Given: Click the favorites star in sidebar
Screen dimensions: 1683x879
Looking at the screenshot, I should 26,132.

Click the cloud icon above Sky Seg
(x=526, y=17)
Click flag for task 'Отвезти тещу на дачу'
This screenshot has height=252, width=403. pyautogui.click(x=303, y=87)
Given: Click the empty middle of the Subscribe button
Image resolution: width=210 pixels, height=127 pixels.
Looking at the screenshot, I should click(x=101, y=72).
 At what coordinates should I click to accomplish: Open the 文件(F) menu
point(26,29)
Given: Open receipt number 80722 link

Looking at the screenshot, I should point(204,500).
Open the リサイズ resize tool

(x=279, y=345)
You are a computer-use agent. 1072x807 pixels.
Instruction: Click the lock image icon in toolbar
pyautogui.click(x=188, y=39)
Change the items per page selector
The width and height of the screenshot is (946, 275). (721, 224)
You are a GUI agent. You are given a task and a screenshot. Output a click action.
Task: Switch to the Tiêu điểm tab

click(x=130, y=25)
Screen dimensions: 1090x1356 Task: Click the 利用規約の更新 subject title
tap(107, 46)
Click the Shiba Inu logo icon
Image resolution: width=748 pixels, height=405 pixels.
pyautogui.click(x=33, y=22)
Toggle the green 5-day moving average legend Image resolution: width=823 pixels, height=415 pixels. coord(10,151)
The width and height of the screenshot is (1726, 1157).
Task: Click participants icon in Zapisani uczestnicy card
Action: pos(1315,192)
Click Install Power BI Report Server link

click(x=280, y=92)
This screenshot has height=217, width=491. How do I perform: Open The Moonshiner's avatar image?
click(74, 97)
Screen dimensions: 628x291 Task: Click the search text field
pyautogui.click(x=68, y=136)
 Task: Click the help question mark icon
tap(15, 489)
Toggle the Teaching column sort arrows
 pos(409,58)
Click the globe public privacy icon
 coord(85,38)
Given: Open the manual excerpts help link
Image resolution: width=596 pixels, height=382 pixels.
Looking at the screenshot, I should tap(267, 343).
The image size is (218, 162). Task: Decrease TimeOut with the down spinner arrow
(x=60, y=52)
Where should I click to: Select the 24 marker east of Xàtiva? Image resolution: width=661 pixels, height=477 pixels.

» **What you should do**
Look through the data above for the word "agent". Report each line where it occurs.

» **Response area**
You are a computer-use agent. 1072x807 pixels.
You are a GUI agent. You are given a task and a screenshot. Output a click action.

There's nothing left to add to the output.